Married couples with extensive wealth from investments and high asset careers face unique challenges when getting a divorce.
While the law requires that each spouse disclose all income and holdings, people do not always comply. It is vital to know the total of your marital assets to secure an equitable property division in your divorce.
The problem of hidden assets
If your partner attempts to hide financial information from you during your divorce, it can unfairly affect the outcome of your settlement. Failing to disclose investments, property or accounts, benefits your spouse as the assets do not factor into your property division agreement.

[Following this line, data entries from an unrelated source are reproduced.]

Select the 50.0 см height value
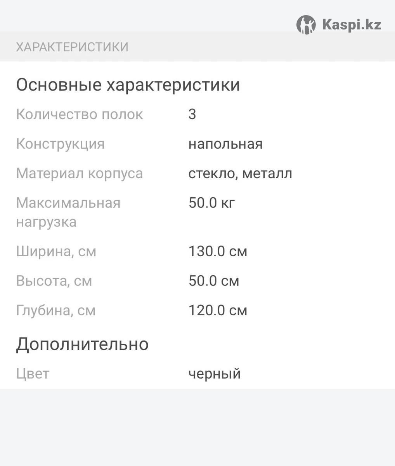395x466 pixels. [x=214, y=281]
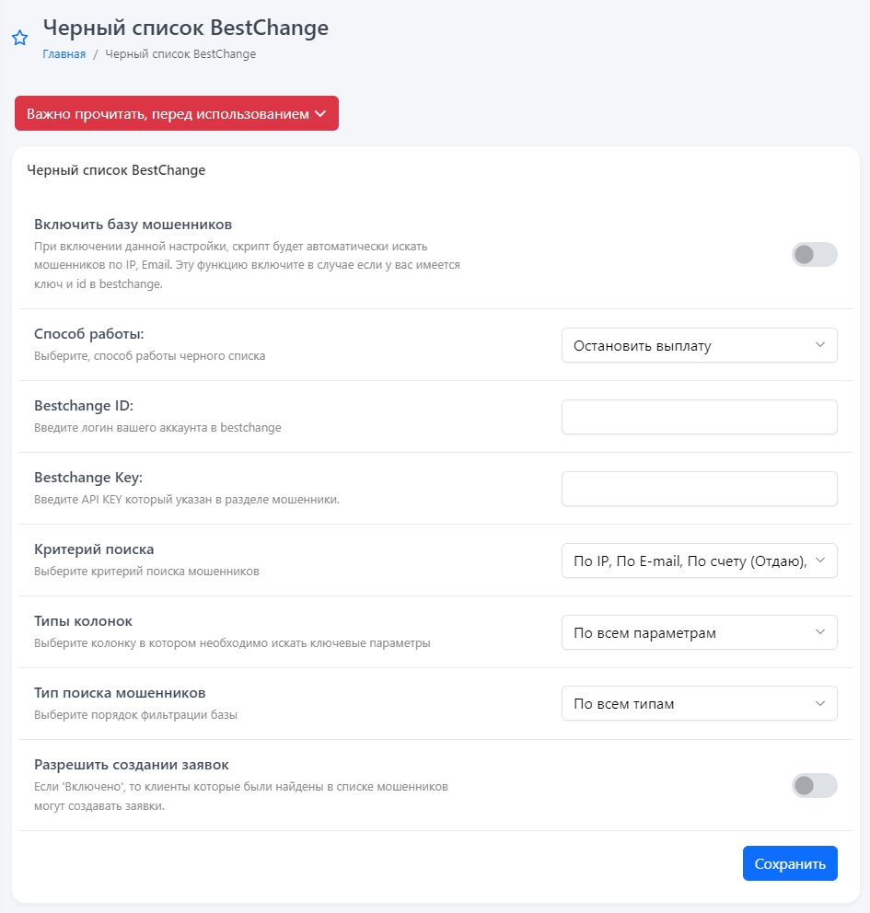Click the arrow on 'По всем типам' select
Viewport: 870px width, 913px height.
pos(820,704)
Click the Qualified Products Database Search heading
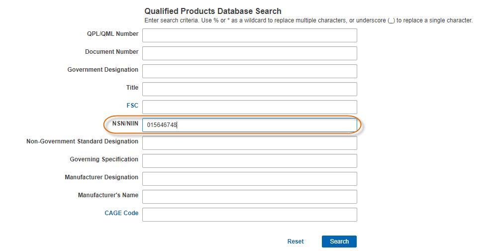The image size is (499, 251). 213,11
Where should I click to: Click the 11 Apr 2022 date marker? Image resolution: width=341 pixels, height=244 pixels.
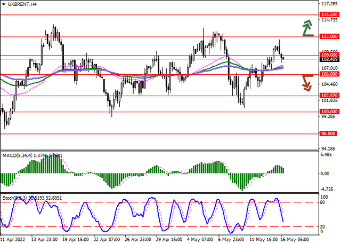(x=13, y=240)
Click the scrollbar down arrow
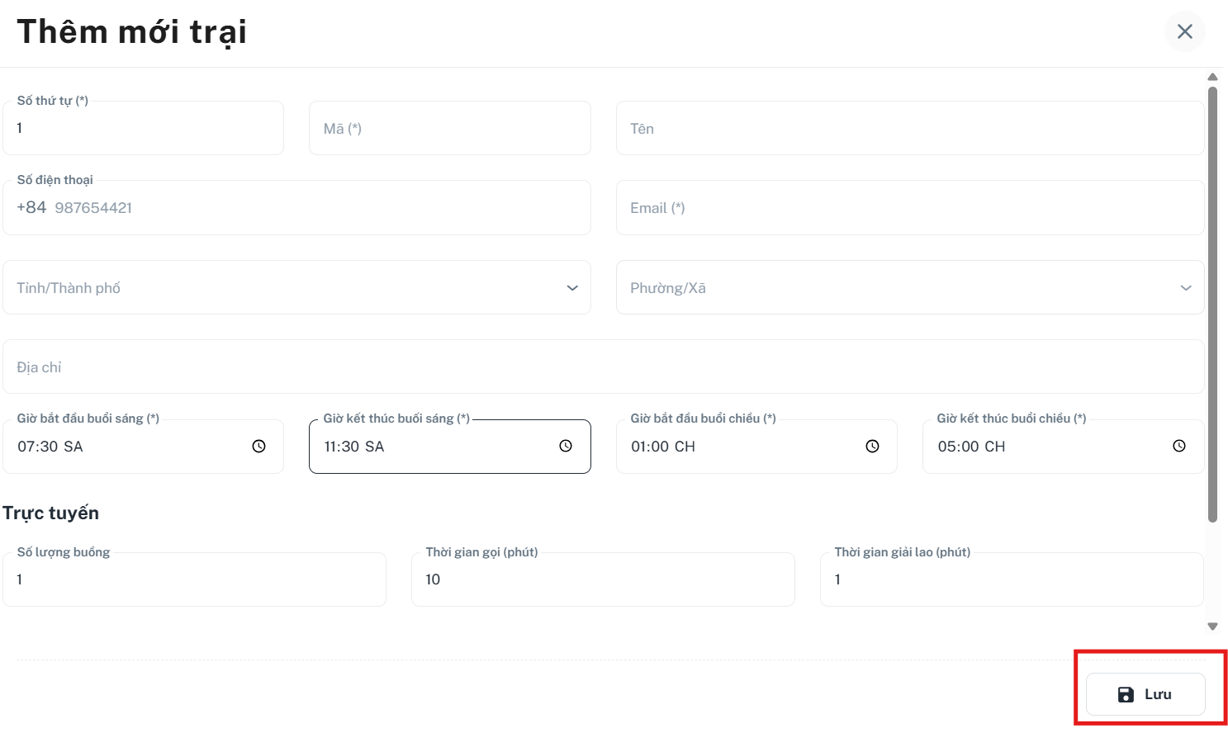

The methods used to deceive the courts
Partners may hide money, business interests and investments in many different ways, including:
- Paying previously unknown debts to family members or friends
- Opening separate bank accounts
- Setting up a post office box
- Creating false financial documents
- Purchasing expensive items like cars, jewelry or boats
- Utilizing secret offshore accounts to hide money
- Funding new business entities with personal assets
The process of uncovering concealed holdings
Finding hidden assets requires experience and knowledge. You must analyze and investigate any potential source of financial data:
- Bank account and credit card statements
- Income tax returns
- Safe deposit boxes
- Business records
- Loan or mortgage applications
- Public records
The laws regarding property division
Concealing financial holdings is illegal. In a Connecticut divorce, automatic orders at the time of filing prevent both parties from hiding, transferring or selling any marital assets. Each partner must then provide the court with a comprehensive list of property, debts and income.
Accurate asset valuation is necessary to ensure you get an equitable division of property in your divorce. With experience and knowledge, you can uncover hidden money to get the fair settlement you deserve.